In the 1970s this process was developed to allow the processing of metal powders by Raymond Wiech in the US, widely considered the inventor of the Metal Injection Molding process. The flow diagram in Fig. 2 shows the sequence of processing steps.
The principal technological problems that had to be solved before the MIM process could be industrialised included:
- Production of a homogeneous powder-binder mix with a high metal powder loading and sufficient viscosity for injection moulding
- Development of economical binder removal processes providing shape retention
- Sintering to high density and dimensional accuracy.
1: Preparing the feedstock
The primary raw materials Metal Injection Molding are metal powders and a thermoplastic binder. The binder is only an intermediate processing aid and must be removed from the products after injection moulding. The properties of the powder determine the final properties of the Metal Injection Molded product.
The blended powder mix is worked into the plastified binder at an elevated temperature using a kneader or shear roll extruder. The intermediate product is the so-called feedstock. It is usually granulated with granule sizes of several millimetres, as is common in the plastic injection moulding industry.
Feedstock can either be purchased “ready to mould” from a number of international suppliers, or it can be manufactured in-house by a MIM producer if the necessary skills and knowledge are available.
2: Injection moulding
The ‘green’ MIM parts are formed in an injection moulding process equivalent to the forming of plastic parts. The variety of part geometries that can be produced by this process is similar to the great variety of plastic components.
3: Binder removal
The subsequent binder removal process serves to obtain parts with an interconnected pore network without destroying the shape of the components. The types of binder removal processes applied are further explained later in this introduction. At the end of the binder removal process there is often still some binder present in the parts holding the metal powder particles together, but the pore network allows the evaporation of the residual binder quickly in the initial phase of sintering, at the same time as sintering necks start to grow between the metallic particles.
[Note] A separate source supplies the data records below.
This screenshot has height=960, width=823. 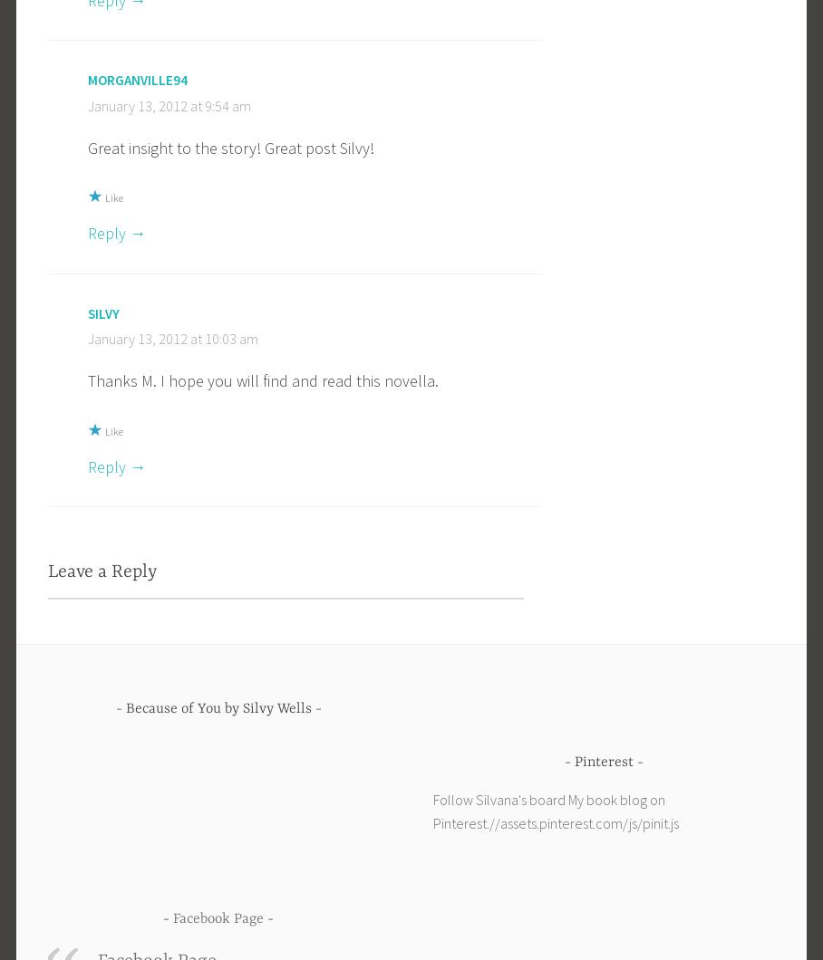 I want to click on 'Thanks M. I hope you will find and read this novella.', so click(x=263, y=380).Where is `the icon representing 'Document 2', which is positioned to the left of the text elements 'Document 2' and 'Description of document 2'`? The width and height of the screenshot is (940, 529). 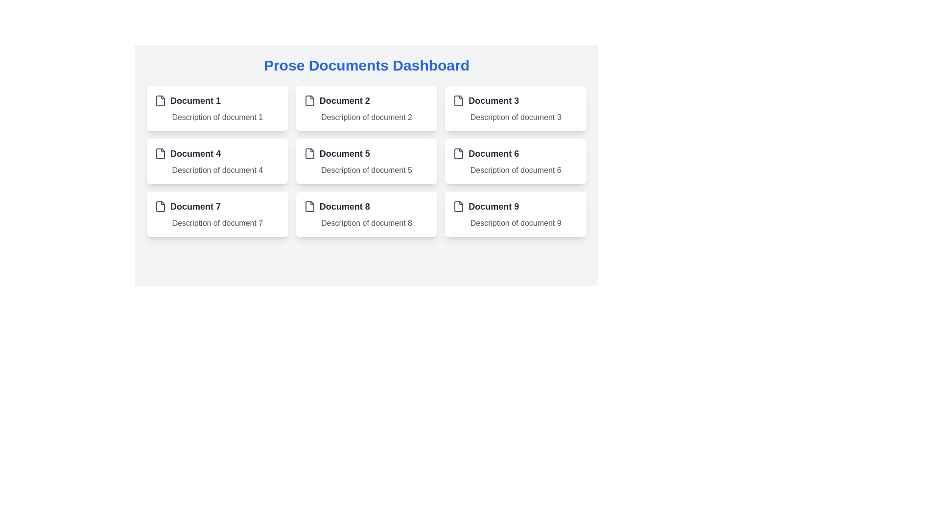 the icon representing 'Document 2', which is positioned to the left of the text elements 'Document 2' and 'Description of document 2' is located at coordinates (309, 100).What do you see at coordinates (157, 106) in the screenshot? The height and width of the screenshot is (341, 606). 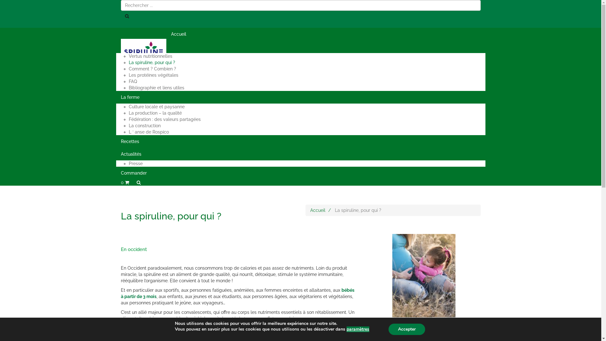 I see `'Culture locale et paysanne'` at bounding box center [157, 106].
The sintering process leads to the elimination of most of the pore volume formerly occupied by the binder. As a consequence, MIM parts exhibit a substantial shrinkage during sintering. The linear shrinkage is usually as high as 15 to 20% (Fig. 3). If required, sintered MIM parts may be further processed by conventional metalworking processes such as heat treatments or surface treatments in the same way as cast or wrought parts.
For certain applications, such as the automotive, medical and aerospace sectors, Hot Isostatic Pressing (HIP) can be used to completely remove any residual porosity. As MIM parts are typically small, this can be relatively cost effective for critical components.